Mais c'est intéressant cette idée de Point A / Point B. Chez cette fille, il n'y a pas de point, elle est juste un point X.
Quand on voit votre film et l'impression de liberté qui s'en dégage, on imagine une équipe technique très légère...
EH : Oh toute petite !
Comment vous organisiez vous ?
JS et EH en coeur et en nous désignant tous les quatre : Voici l'équipe ! Son - Caméra - Acteur !!
JS : Je crois en cette idée que moins tu as de moyens et plus tu deviens créatif ! On pourrait comparer notre manière de faire des films, à celle des graffitis. On cachait notre caméra 16 mm. devant le Métropolitan Opéra ou à l'intérieur du Zoo. On nous demandait 600 dollars pour tourner dans le zoo. On a dit : "Ok, c'est pas grave". Et on y est allé quand même, la caméra dans le sac et mon ami qui s'occupait du son faisait semblant d'écouter un Ipod.
EH : Tout le monde à ce moment là devenait un acteur, car on devait être sur nos garde et paraître anonyme.
JS : J'aime l'idée de pouvoir être libre. La caméra c'est comme ton oeil. Tu dois pouvoir bouger avec.
Et pourquoi alors ne pas avoir utilisé une caméra numérique ?

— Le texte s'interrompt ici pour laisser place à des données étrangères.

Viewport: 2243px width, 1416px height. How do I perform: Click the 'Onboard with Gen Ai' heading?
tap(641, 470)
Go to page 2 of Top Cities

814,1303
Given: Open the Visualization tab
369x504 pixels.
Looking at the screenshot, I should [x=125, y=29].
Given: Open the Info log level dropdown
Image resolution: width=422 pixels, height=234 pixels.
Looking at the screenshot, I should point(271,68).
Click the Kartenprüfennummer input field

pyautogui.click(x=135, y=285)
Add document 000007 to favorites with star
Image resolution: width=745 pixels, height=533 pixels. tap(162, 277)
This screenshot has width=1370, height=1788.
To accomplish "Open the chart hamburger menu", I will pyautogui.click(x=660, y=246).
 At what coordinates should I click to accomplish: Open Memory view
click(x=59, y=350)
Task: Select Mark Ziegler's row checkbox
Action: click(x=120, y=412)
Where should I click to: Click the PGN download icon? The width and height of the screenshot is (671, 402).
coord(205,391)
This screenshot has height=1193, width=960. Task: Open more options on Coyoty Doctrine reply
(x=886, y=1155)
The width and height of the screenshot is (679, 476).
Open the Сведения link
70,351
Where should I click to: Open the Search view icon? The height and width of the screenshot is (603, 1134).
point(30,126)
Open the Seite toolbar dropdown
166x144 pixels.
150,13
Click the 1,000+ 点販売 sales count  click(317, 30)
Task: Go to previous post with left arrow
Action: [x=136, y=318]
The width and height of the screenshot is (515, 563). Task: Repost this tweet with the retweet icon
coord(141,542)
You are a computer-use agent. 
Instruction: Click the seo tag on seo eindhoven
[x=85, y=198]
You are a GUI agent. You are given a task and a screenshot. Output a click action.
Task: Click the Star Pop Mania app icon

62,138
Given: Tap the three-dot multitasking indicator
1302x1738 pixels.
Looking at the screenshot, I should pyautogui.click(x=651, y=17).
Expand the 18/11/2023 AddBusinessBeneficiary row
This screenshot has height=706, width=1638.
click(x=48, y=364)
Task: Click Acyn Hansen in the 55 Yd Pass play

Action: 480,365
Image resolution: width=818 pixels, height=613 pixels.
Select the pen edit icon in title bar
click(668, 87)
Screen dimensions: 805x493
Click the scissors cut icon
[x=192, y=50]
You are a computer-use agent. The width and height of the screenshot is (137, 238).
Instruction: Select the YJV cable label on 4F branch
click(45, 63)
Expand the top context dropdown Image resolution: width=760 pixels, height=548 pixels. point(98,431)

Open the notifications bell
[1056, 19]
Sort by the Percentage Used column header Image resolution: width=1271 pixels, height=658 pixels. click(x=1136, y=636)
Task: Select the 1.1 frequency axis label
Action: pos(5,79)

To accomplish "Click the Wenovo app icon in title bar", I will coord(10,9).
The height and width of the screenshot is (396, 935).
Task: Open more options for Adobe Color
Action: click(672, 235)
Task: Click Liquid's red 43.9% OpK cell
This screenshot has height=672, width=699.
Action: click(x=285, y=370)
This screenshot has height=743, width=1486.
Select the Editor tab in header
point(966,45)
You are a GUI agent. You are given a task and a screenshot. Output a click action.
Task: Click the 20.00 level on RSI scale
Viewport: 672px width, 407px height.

JS : Je me sers d'une petite caméra numérique pour observer dans la rue, prendre des notes. Mais pour les films, je pense qu'il est important de prendre des risques. Contrairement au numérique, où tu peux regarder ce que tu viens de filmer et dire "Allez, on va recommencer", la pellicule implique des risques, il y a de l'argent en jeu. Tu dois avoir une confiance totale en la situation, la pellicule c'est quelque chose de physique, que tu peux détruire en ouvrant le chargeur. Cette idée que tout peut disparaître en quelques secondes... Je trouve ça très beau.
En voyant votre film, on ne peut s'empêcher de penser à la Nouvelle Vague française. Quelles sont vos influences ?
JS : La Nouvelle Vague est une de mes grandes inspirations. L'idée qui se dégage derrière ce mouvement est la simplicité. Si tu regardes leur scénario, ils sont très basique. Ils croient en la réalité, à ce que ça amène. J'aime leur façon de travailler entre ami, de manière collective.
Pour mon film, la principale source d'inspiration a été Mouchette de Robert Bresson. La façon dont le personnage est constamment torturé par lui même et par ce qui l'entoure. Elle ne sait pas pourquoi elle agit, mais elle fait les choses.
L'autre influence pour moi, c'est Boudu de Jean Renoir. Il y a cette scène où Michel Simon, qui joue un vagabond, se promène sur un port et se jette à l'eau. La scène est filmé de très loin, on est en 1932, les gens ne savent pas que l'on tourne un film et ils ont couru pour aller le sauver !
Votre nouveau film, Go get some Rosemary fait partit de la sélection Cannoise, à la Quinzaine des Réalisateurs, pouvez-vous nous en dire plus à son sujet ?
JS : Oui bien sur. Je l'ai réalisé avec mon frère Bennie. C'est inspiré par beaucoup d'émotion que nous avons vécues ensemble, lorsque nous étions plus jeunes.
C'est à propos d'un père qui voit ses enfants tous les six mois pendant deux semaines, mais quand ces deux semaines arrivent, six mois se sont écoulés et ils l'ont oublié.
C'est un homme irresponsable qui regarde la vie comme une blague. C'est sa seule manière de communiquer avec les gens. Donc il est tout le temps entrain de rigoler, mais à force, cela en devient triste. Le film se déroule au moment où tout fou le camps dans sa vie.
Eleonore joue dans le film, Roney (Ronald Bronstein, réalisateur de Frownland ) est le père... Je dois avoir des images a vous montrer sur l'ordinateur...
Il bondit sur son ordinateur et c'est ainsi que l'entretien se termine, comme il avait commencé. En musique, en image et dans le désordre.
Les propos ont été recueillis et traduit par nos soins.
The Pleasure Of Being Robbed, un film de Joshua Safdie, en salle depuis le 29 avril 2009.